In the evening, Modi joined Kishida for a walk at Buddha Jayanti Park and a visit to the Bal Bodhi Tree.
They spoke as they walked through the park after showering flowers at the Bal Bodhi Tree, considered an offshoot of the main tree under which the Buddha attained enlightenment at Bodh Gaya. “One of the aspects which connects India and Japan is the teachings of Lord Buddha,” Modi tweeted. The two leaders also sampled lassi, aam panna, golgappe and chai while continuing their conversation.
Shikata said Kishida put forward his views on the Ukraine crisis in a “straight-forward” manner and said India and Japan should not condone any unilateral change of status quo anywhere, including Asia. The two leaders “concurred on the importance of maintaining and strengthening the international order based on rule of law” and on their common responsibilities in this context at the G7 and G20, Shikata said.
Kishida also acknowledged “considerable discrepancies in the attitudes across various countries towards Russia’s aggression”, and Shikata said it is essential for Japan to engage with the Global South to see “where we can find common ground”.

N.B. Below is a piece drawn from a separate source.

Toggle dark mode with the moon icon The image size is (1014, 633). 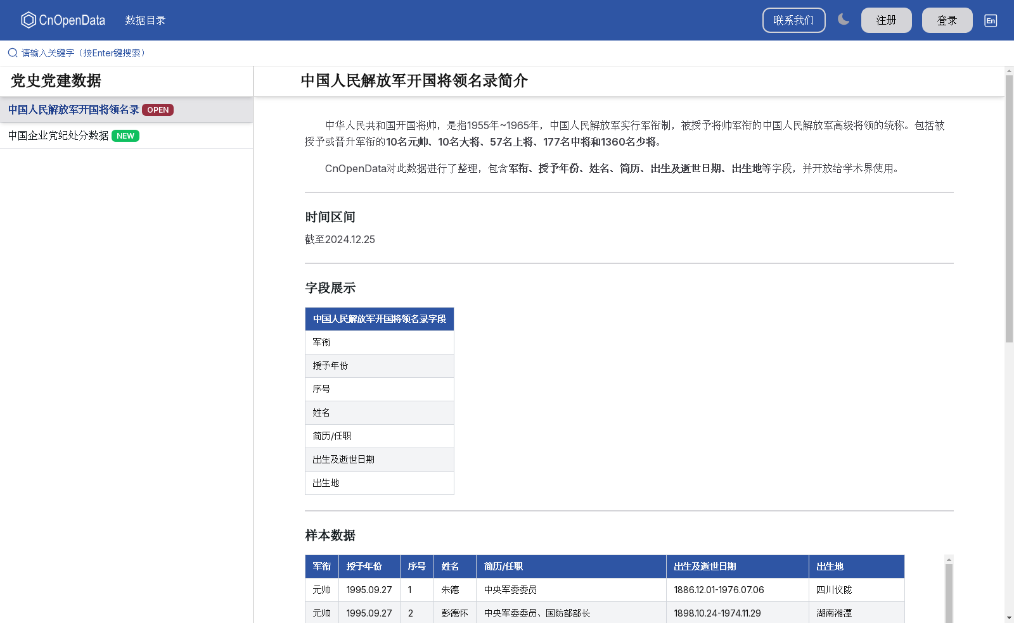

India and Japan’s Shared concerns over Chinese aggression and the growing Chinese footprint in the Indian and Pacific Oceans have brought the two sides on to the same strategic page, according to Rajeswari Rajagopalan of the Observer Research Foundation. “Despite their differences on some issues, including the Russian invasion of Ukraine, the India-Japan relationship is likely to stay the course and gain momentum, thanks to China,” she wrote in a recent piece.